Under the agreement, Abbas would head an interim consensus government, ending years of divisions between Fatah and Hamas. The government would supervise legislative and presidential elections.
Zaki said those brokering the agreement in Doha saw Abbas as a “competent person who could manage the situation for a transitional period,” adding that “we will announce the dates of the elections on Thursday.”
Zaki said Tuesday that regional changes including “the failure of the peace process” require “the re-organization of our internal house after several divisions that alienated different Palestinian factions in the recent past.”
He said the PLO is currently preparing for upcoming elections and so “it was essential for us to come to Lebanon and notify the relevant authorities in the Palestinian Embassy ... as well as different Palestinian factions, whether they are under the PLO umbrella or the opposition bloc, of recent developments.”
Zaki said he had met with Prime Minister Najib Mikati and President Michel Sleiman, as well as heads of political parties, and “we concluded that the Lebanese partners acknowledge and welcome reconciliation efforts.”

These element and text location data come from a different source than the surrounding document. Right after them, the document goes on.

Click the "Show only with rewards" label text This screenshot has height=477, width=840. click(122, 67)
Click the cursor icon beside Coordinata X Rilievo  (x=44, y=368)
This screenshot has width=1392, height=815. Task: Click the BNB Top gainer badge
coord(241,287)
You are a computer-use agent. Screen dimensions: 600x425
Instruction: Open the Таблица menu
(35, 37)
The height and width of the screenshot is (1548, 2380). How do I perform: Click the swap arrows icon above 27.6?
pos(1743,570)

He downplayed the differences between Fatah and Hamas, saying that “Fatah did not drop the option of armed struggle,” offering as proof for this former Fatah leader and Palestinian Authority President Yasser Arafat’s 1974 speech in which he famously said he held both an olive branch and a freedom fighter’s gun.

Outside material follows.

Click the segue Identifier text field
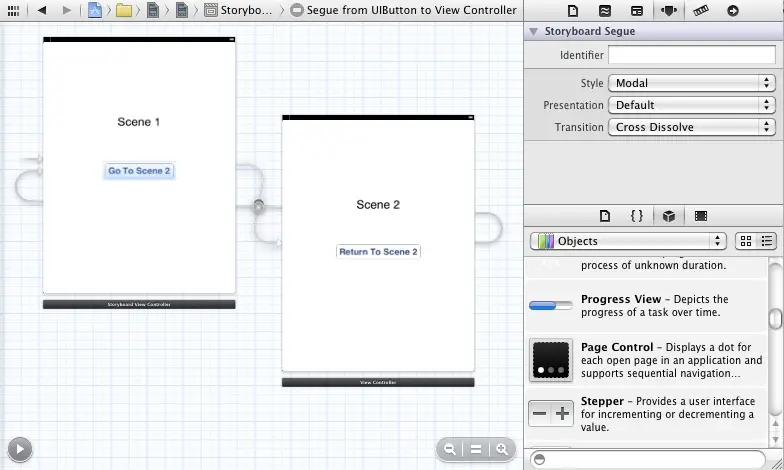The image size is (784, 470). (691, 55)
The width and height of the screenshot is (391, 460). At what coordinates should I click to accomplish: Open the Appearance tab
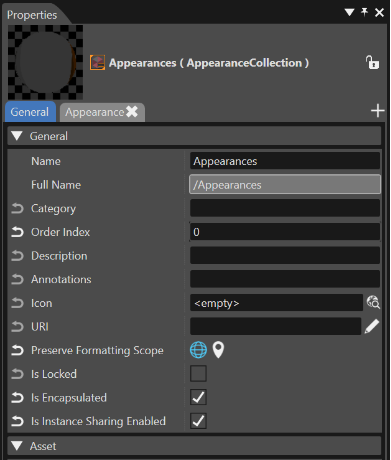[x=94, y=112]
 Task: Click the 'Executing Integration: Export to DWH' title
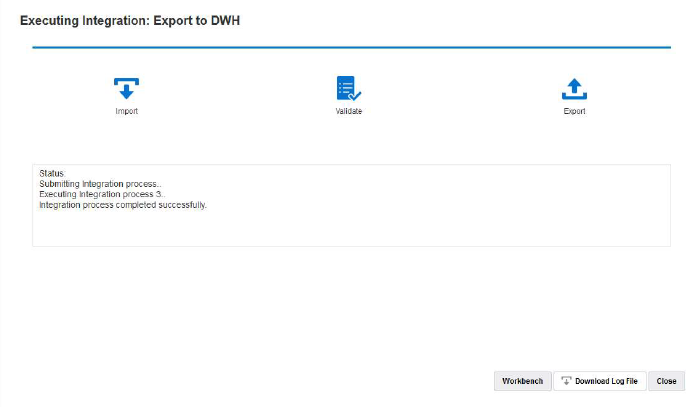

Zaki also cited 1974’s U.N. General Assembly Resolution 3236 that he said “stipulates the right of Palestinians to assume all necessary means of struggle including that of the armed struggle.”
However, Zaki said armed struggle should be assumed if it is useful, planned and not destructive, and damages opponents and not the [Palestinian] nation. “As for Hamas,” he said, “they have not limited their options with the armed struggle but they have called for a state within the temporarily set boundaries. So I believe we are ... closer in our stances than at any time before.”
He also touched on the ongoing Syrian crisis, saying “we [Palestine] are not even an independent state so [it’s] not of our interest to interfere in internal Syrian issues.”
He also spoke of Khader Adnan, the Palestinian prisoner who was in his 66th day of a hunger strike at the time Zaki spoke, protesting Israel’s so-called policy of administrative detention and alleged mistreatment.
Zaki said, “No one can imagine how this man can survive in light of the harsh conditions he is suffering from. Many of our detainees have passed away because of mistreatment in Israeli prisons.”
Zaki called it “ironic” that the international community, the Red Cross, and various embassies “spoke of the situation of [Gilad] Shalit, but no one speaks of this great man.” Shalit is an Israeli soldier who was captured by Hamas in 2006 and released in October last year in a prisoner swap.
After the press briefing, Zaki told The Daily Star that plans to develop a unified Palestinian security force in Lebanon are delayed in part because of the paralysis in the Cabinet.